Leading companies power polar electric truck trial
The aim of the test was to understand whether it is possible to replace diesel-powered transport of 14 tonne truckloads of iron ore ‘sludge’ with new electric trucks in an environment where mercury drops to -30 degrees Celsius – and if so, what electrical infrastructure would be required.
The Sweden-based experiment, held in the country’s uppermost region, well within the arctic circle, lasted four weeks. It involved driving a battery-powered Volvo FMX truck from a base in Junosuando to the mine in Kaunisvaara, and then unloading the cargo in Pitkäjärvi, where the ore was transferred to rail for onward transport to Narvik. The overall trip encompassed 280kms of frozen routes, which had until then only ever been navigated with diesel-powered vehicles.
This project’s attempt to push the boundaries of how transport is powered is in line with Vattenfall’s own aim of delivering fossil-free living within one generation. Its work focuses on tackling climate change by supporting the transition to EV fleets, thereby helping to bring the UK closer to making its net-zero targets a reality.
Vattenfall was instrumental both as a supplier of electricity throughout the journey and, thanks to its service solution Power-as-a-Service, also provided the installation and operation of the charging stations.
Despite the extreme temperatures, which dipped to lows of -32 degrees centigrade at points, the experiment exceeded expectations, with the electric truck performing well throughout.

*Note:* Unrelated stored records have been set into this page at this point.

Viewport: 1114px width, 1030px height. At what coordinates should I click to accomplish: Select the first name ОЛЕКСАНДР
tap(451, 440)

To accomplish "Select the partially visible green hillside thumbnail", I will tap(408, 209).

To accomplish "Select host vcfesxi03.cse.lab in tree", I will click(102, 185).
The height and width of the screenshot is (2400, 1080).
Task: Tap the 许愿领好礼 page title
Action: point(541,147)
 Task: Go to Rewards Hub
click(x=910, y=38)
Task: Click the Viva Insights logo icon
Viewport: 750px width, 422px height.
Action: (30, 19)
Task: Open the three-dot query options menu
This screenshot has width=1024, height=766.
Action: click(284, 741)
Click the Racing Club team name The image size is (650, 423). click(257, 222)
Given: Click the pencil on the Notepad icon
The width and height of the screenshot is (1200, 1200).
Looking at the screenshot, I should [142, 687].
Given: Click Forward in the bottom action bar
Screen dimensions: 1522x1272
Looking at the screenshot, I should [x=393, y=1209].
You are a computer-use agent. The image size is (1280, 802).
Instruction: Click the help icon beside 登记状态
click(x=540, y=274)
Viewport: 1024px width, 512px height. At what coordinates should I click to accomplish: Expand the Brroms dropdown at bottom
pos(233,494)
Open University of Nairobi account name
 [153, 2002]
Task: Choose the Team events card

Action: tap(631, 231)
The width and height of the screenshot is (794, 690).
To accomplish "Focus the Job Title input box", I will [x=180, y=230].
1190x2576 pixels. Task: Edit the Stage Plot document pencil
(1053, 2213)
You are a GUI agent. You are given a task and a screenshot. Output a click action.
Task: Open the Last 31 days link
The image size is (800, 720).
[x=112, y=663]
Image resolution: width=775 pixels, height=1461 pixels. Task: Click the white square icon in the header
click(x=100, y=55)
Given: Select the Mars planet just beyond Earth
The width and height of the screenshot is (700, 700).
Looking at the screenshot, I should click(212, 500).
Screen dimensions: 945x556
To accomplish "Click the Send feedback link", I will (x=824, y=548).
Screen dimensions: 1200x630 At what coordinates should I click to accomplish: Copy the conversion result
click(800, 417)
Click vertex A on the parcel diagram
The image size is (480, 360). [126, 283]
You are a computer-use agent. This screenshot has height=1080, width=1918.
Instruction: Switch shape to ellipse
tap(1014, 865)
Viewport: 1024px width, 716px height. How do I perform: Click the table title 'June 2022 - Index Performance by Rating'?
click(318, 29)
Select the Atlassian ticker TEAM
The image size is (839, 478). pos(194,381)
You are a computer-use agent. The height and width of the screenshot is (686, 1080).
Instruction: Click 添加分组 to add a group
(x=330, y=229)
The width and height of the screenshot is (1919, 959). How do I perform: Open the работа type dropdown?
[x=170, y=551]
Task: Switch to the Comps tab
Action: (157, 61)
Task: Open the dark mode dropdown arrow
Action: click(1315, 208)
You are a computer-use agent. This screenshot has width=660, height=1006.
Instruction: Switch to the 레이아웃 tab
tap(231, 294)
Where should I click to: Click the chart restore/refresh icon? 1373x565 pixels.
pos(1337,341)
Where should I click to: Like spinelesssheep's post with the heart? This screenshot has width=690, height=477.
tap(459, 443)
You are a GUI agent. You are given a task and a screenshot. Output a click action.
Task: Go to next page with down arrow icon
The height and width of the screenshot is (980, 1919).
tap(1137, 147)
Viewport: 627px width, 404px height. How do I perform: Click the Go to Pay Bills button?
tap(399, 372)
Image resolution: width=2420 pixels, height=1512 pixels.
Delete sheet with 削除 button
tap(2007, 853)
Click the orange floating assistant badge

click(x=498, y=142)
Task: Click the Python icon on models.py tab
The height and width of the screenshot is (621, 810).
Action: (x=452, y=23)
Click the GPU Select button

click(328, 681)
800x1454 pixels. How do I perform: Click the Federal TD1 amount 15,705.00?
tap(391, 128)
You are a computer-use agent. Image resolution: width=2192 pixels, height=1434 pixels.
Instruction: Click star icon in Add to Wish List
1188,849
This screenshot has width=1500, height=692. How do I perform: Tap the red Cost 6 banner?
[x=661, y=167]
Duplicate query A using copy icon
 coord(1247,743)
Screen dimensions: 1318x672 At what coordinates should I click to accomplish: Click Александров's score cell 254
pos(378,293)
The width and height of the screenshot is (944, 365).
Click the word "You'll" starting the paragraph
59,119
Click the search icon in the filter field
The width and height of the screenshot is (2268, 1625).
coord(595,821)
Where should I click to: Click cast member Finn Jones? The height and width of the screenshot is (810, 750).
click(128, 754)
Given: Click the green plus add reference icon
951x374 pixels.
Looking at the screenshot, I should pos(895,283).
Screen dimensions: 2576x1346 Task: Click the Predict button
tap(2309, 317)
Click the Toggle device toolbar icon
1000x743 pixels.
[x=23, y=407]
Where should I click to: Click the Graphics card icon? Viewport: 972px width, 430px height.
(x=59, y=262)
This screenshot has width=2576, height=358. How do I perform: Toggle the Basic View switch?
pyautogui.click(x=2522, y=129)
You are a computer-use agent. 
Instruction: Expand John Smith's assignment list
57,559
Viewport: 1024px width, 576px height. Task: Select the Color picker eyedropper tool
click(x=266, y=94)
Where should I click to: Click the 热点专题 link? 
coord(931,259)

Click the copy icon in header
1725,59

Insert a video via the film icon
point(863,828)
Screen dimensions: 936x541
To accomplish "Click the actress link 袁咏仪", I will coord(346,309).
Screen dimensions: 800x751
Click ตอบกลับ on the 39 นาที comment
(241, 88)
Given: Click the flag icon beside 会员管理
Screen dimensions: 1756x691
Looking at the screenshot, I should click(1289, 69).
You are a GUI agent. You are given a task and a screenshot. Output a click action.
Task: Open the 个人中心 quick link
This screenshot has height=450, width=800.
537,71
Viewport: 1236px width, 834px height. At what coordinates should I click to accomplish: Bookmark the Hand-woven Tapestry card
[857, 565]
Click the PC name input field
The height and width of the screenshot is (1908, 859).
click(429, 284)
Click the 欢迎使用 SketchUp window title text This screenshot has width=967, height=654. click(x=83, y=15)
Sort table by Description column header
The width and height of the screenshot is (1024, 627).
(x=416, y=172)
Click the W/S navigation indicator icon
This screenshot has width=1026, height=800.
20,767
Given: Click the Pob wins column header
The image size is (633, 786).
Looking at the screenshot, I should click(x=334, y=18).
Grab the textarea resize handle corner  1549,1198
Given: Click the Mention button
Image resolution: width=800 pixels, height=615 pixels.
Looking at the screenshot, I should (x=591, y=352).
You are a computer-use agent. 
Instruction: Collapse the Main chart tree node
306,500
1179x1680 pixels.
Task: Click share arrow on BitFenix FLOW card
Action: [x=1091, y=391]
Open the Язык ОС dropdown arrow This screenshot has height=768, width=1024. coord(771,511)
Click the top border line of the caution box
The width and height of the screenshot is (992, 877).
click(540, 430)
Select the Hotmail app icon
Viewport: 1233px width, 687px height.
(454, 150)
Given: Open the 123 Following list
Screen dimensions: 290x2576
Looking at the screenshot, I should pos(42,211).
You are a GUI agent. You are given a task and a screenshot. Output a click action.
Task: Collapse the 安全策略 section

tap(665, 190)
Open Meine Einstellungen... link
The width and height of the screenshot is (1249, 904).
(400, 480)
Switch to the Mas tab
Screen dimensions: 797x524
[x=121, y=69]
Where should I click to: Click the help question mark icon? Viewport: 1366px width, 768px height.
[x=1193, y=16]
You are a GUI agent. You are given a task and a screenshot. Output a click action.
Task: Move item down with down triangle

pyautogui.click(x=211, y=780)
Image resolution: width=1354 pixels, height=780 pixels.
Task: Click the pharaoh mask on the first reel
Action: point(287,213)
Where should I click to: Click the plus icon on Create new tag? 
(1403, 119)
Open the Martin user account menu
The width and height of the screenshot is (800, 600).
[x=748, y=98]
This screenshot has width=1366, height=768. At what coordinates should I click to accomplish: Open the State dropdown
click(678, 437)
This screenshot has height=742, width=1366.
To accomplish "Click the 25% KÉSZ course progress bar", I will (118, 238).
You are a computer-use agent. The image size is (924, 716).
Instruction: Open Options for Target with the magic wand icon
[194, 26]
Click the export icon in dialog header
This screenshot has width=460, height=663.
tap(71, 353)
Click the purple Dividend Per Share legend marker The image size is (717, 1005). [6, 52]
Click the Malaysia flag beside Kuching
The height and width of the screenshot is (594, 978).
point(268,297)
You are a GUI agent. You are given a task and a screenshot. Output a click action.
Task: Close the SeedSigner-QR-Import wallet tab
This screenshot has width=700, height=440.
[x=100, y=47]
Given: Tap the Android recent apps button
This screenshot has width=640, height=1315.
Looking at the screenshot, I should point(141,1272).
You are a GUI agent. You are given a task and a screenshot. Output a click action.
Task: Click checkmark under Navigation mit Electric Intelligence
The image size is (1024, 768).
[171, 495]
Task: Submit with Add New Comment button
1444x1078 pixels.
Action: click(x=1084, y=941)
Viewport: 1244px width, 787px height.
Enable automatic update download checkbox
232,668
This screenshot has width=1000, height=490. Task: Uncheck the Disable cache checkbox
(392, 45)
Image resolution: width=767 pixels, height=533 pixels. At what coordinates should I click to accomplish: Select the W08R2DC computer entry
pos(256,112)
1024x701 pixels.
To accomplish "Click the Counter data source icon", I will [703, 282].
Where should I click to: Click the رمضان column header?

Other than the success of completing the journey, the driving experience itself was another positive outcome of the test.
“The electric truck is in many ways equivalent to the one I would usually drive, as it’s the same type of cab, just easier to navigate, with one button to go back and forth,” said Lino Martino, one of the truck drivers who participated in the test. “This new truck is so quiet, you cannot hear the ‘engine’, even when under heavy loads. And the vibrations are way less noticeable than with a diesel vehicle, so it’s without doubt a more convenient work environment to operate in.”
Challenges remain to be resolved. One is the battery’s range: it was necessary to take a break to charge the truck, using charging infrastructure and power supplied by Vattenfall. This happened at both the mine and transfer station, in order to guarantee sufficient range to make the return leg of the journey.
Vattenfall is confident its R&D will overcome such obstacles: from standardising battery recycling across its services, to receiving a Platinum rating from EcoVadis, the company is experienced in finding innovative solutions in order to optimise sustainable practices.
Now that the basic premise of heavy hauling in extremely low temperatures has been proven, this experiment will function as a launchpad for future research to continue on developing more durable batteries and faster charging systems.
Vattenfall recently committed to reducing its emissions intensity by over 77% from 2017 to 2030, and is aiming to be net zero by 2040.
By 2030 it aims to phase out coal from all operations by switching the last two coal-fired heat assets, Moabit and Reuter West in Berlin, to a combination of biomass, heat pumps, power-to-heat, and natural gas.